A new study, published recently in Nature Communications, has identified genetic predictors of prostate-specific antigen (PSA) levels in healthy men. These findings could be utilized to improve diagnostic tests for prostate cancer, reducing the occurrence of over-diagnosis.
PSA tests have previously been considered a successful method of detecting prostate cancer; however, in recent years studies have begun to question the sensitivity of the test, with frequent false positives leading to unnecessary medical procedures.
Co-senior author of the study, John Witte (University of California San Francisco; CA, USA) explained: “In the few years that PSA testing has become less popular, the use of the test has declined and the number of prostate cancer diagnoses has dropped.

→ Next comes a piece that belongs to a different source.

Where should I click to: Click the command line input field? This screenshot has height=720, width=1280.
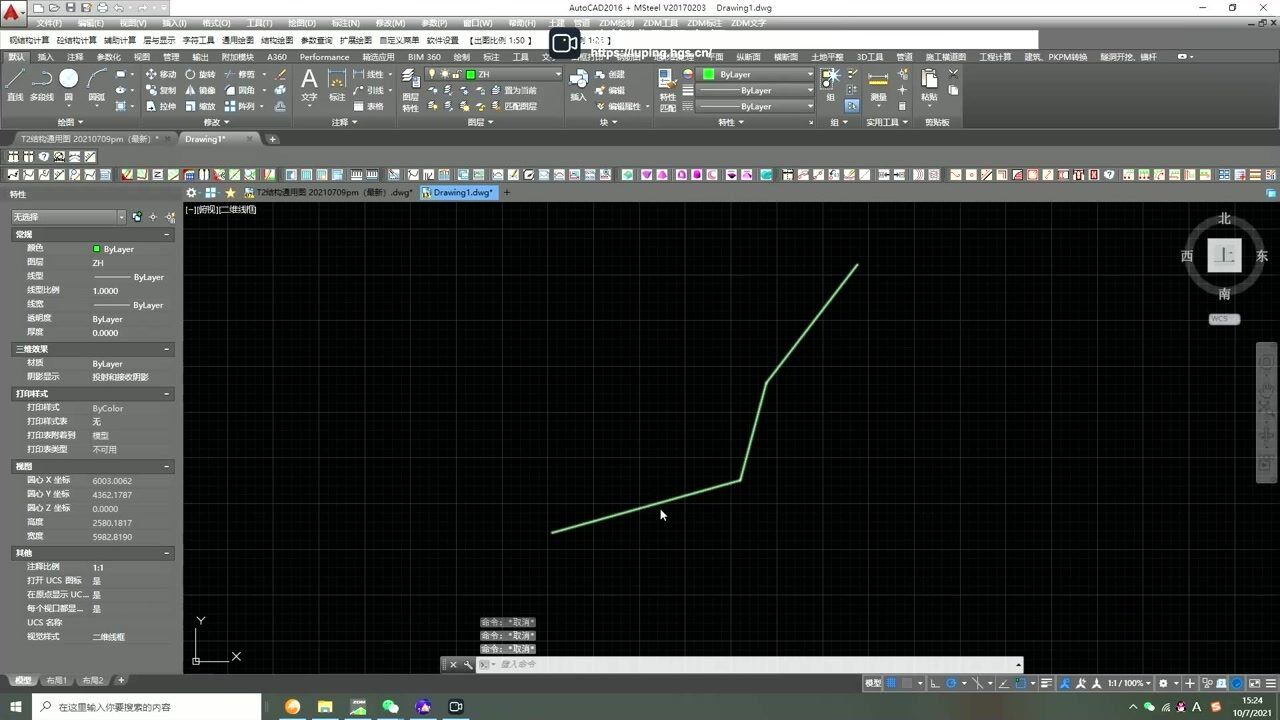[750, 664]
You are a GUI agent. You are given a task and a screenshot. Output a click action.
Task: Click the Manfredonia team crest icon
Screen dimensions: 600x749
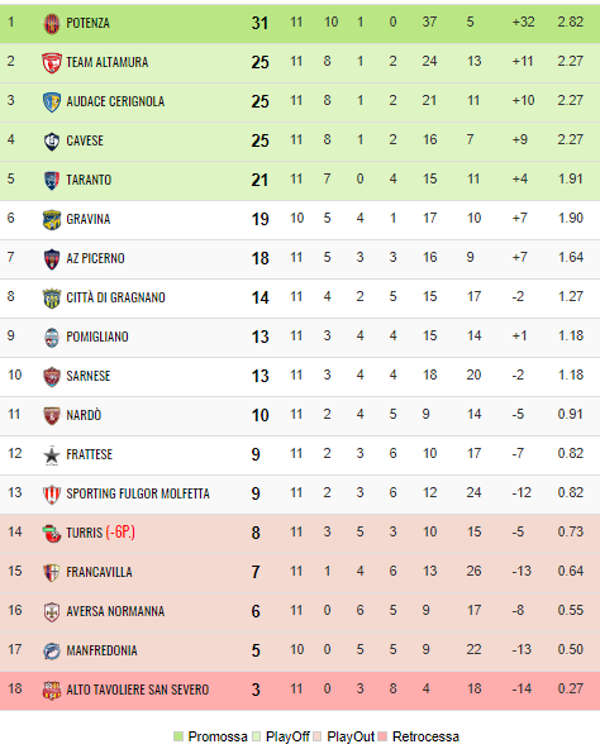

Disturbingly, some of the cases that are detected are now being diagnosed at a later stage, making successful treatment less likely. It’s a big conundrum for the field.”
A major issue affecting the test’s sensitivity is that the amount of PSA is not only affected by cancer but also genetic factors which lead to healthy men naturally producing the protein at different levels. The current PSA testing does not take these baseline levels into account, leading to a over-diagnosis.
The researchers, led by Stephen K Van Den Eeden (University of California San Francisco), undertook a genome-wide association study of PSA levels in 28,503 men from the Kaiser Permanente cohort, and tested for replication in an additional 17,428 samples.
Van Den Eeden commented: “The unique setting of Kaiser Permanente allowed us to link every man in the study to our electronic clinical data and determine not just that they had a test, but also the level and frequency of testing over many years.”
The group uncovered 40 genome-wide significant single-nucleotide polymorphisms for PSA, which accounted for 9.5% of natural PSA variation in men. Moreover, they uncovered additional genomic sites contributing to a further 31.7%, supporting the genetic basis of PSA levels.
The team suggested that by understanding a patients’ genetic predisposition to high PSA physicians could provide more accurate test results, either by normalizing the results of PSA screens based on natural levels, or by adjusting the threshold for further testing.
This study provides important information about genetic markers for PSA, which could be utilized to improve screening for prostate cancer and reduce over-diagnosis in the future.
Witte concluded: “Despite the flaws of PSA testing, it does have value as a diagnostic tool. If we want to improve PSA as a useful diagnostic, we need to fold personalized genetics into medical decision-making. We need to be able to tell patients – this is a high PSA value for you, not just for the average person.”